The problem>
Only those lines in the data below from the line containing "Post Formats (877, 1615)" through the line containing "Αρχικη (805, 50)", both included, should be restated word for word.

Dataset entries
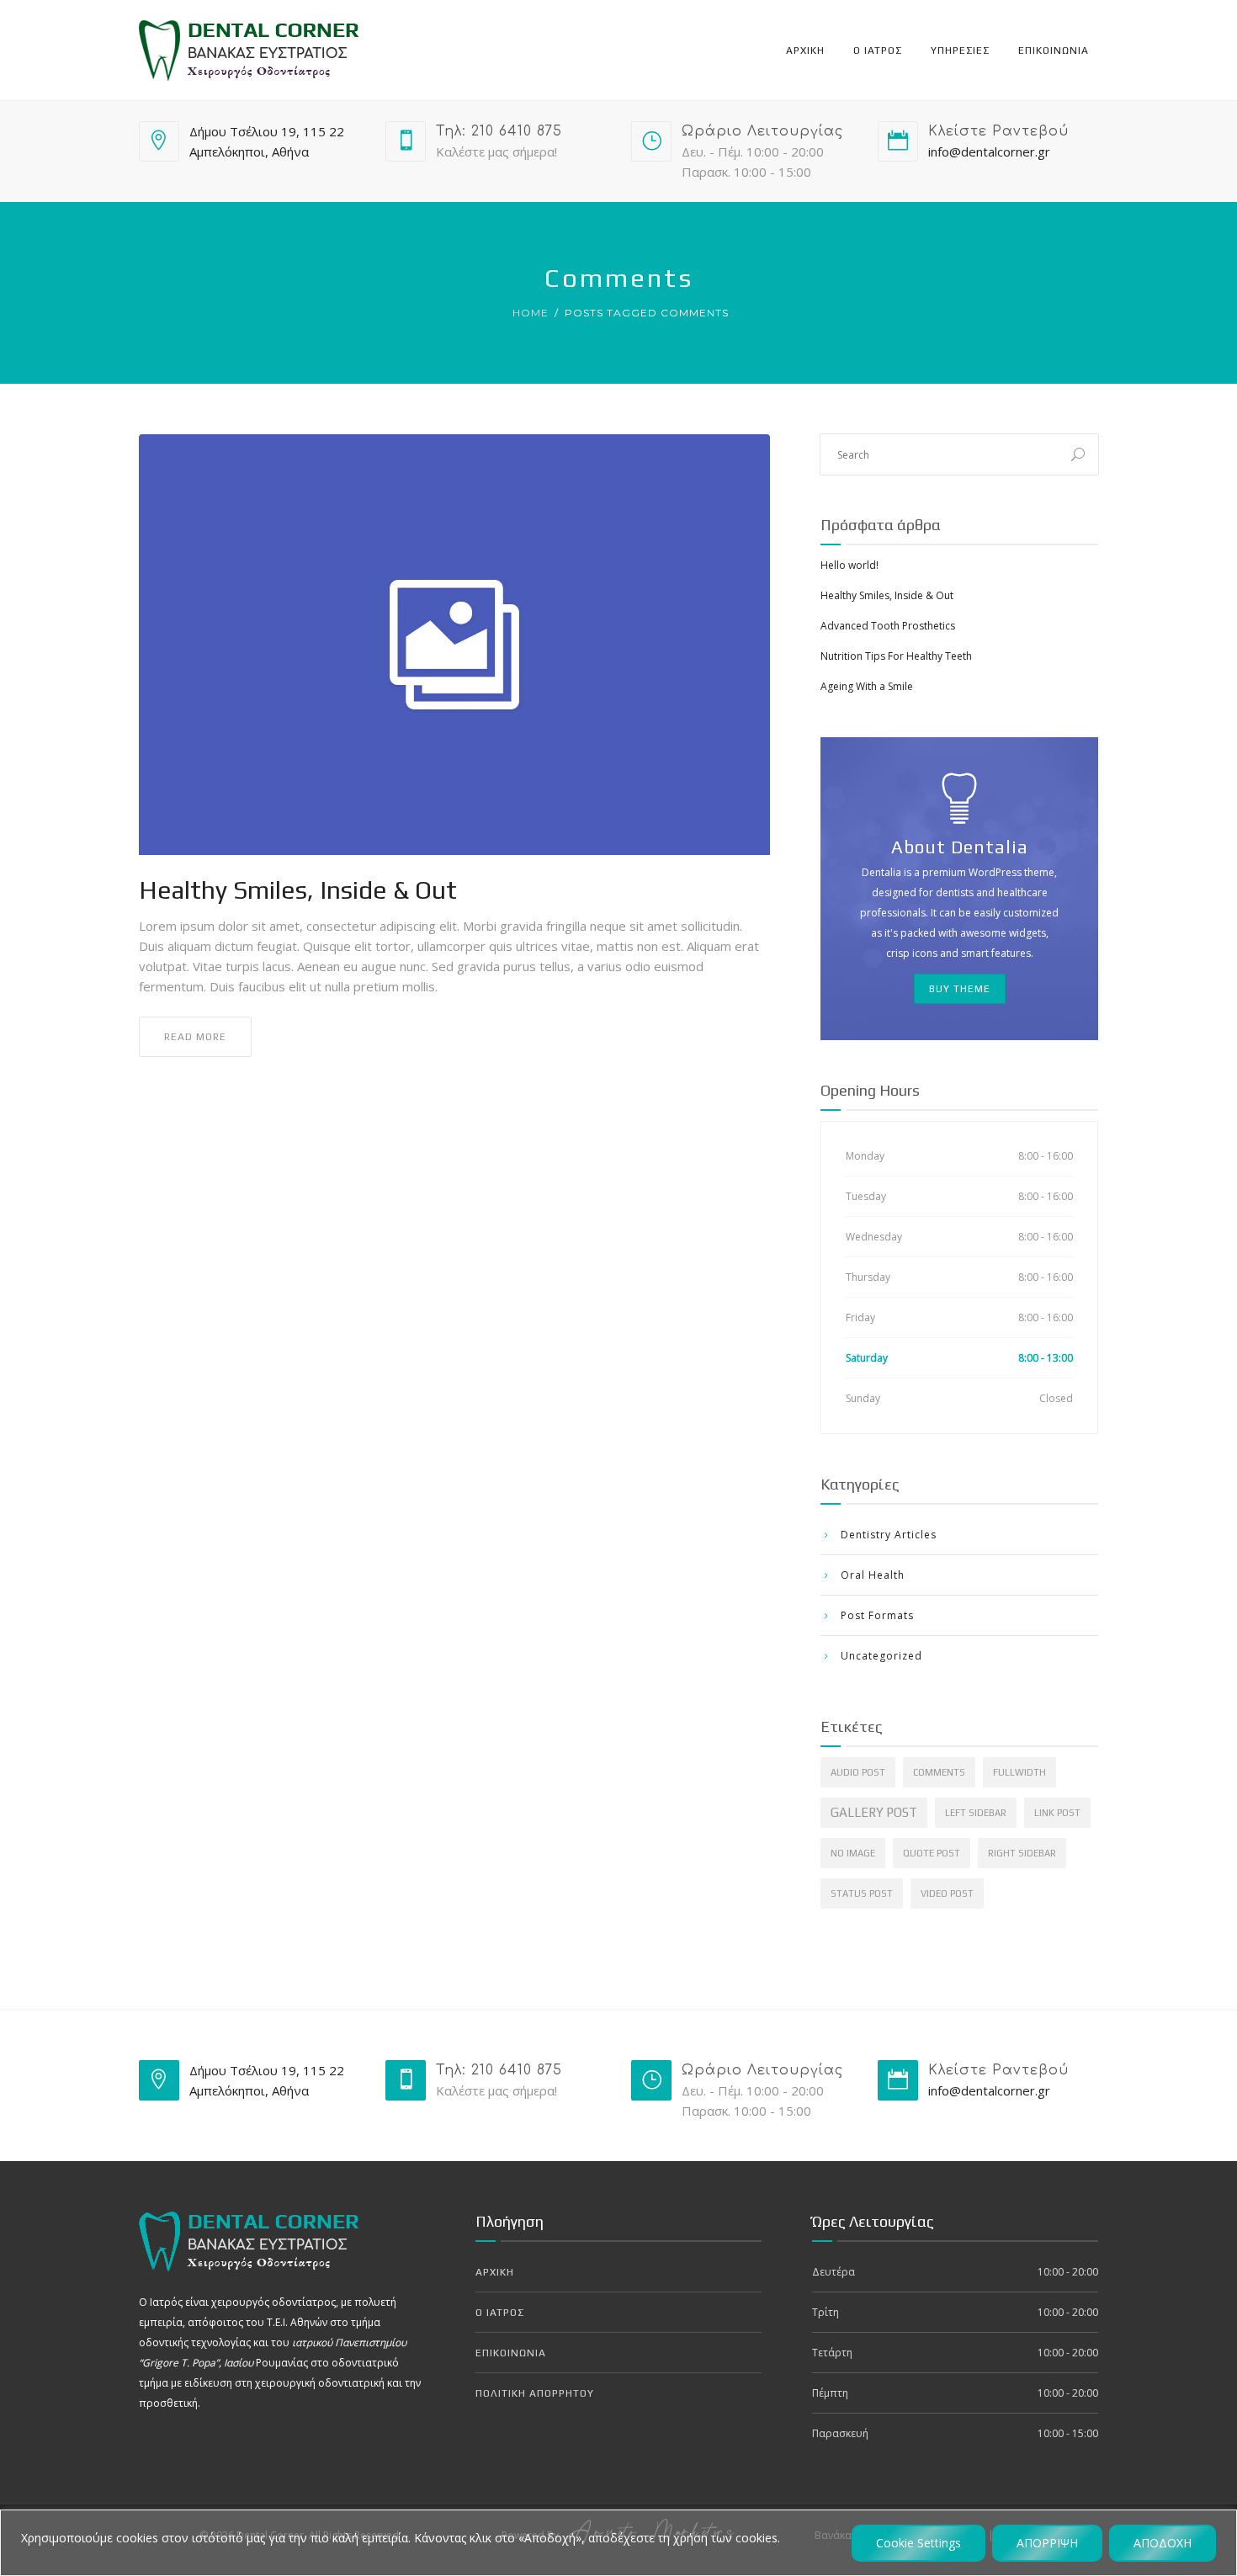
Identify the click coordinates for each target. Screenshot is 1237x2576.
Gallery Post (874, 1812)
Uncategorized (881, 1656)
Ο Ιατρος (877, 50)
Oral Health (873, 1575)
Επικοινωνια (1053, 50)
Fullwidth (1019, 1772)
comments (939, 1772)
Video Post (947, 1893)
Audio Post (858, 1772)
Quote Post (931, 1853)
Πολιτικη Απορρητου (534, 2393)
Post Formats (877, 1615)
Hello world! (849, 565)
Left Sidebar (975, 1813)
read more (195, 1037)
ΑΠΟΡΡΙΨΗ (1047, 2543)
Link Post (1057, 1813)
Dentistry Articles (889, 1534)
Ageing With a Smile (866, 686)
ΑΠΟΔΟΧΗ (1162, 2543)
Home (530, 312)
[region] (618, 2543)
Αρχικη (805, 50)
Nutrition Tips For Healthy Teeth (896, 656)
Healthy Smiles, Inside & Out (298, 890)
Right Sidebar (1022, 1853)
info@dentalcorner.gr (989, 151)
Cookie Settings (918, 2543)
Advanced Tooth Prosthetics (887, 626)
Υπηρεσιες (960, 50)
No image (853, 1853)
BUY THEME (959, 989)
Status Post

Task result>
Post Formats (877, 1615)
Hello world! (849, 565)
Left Sidebar (975, 1813)
read more (195, 1037)
ΑΠΟΡΡΙΨΗ (1047, 2543)
Link Post (1057, 1813)
Dentistry Articles (889, 1534)
Ageing With a Smile (866, 686)
ΑΠΟΔΟΧΗ (1162, 2543)
Home (530, 312)
[region] (618, 2543)
Αρχικη (805, 50)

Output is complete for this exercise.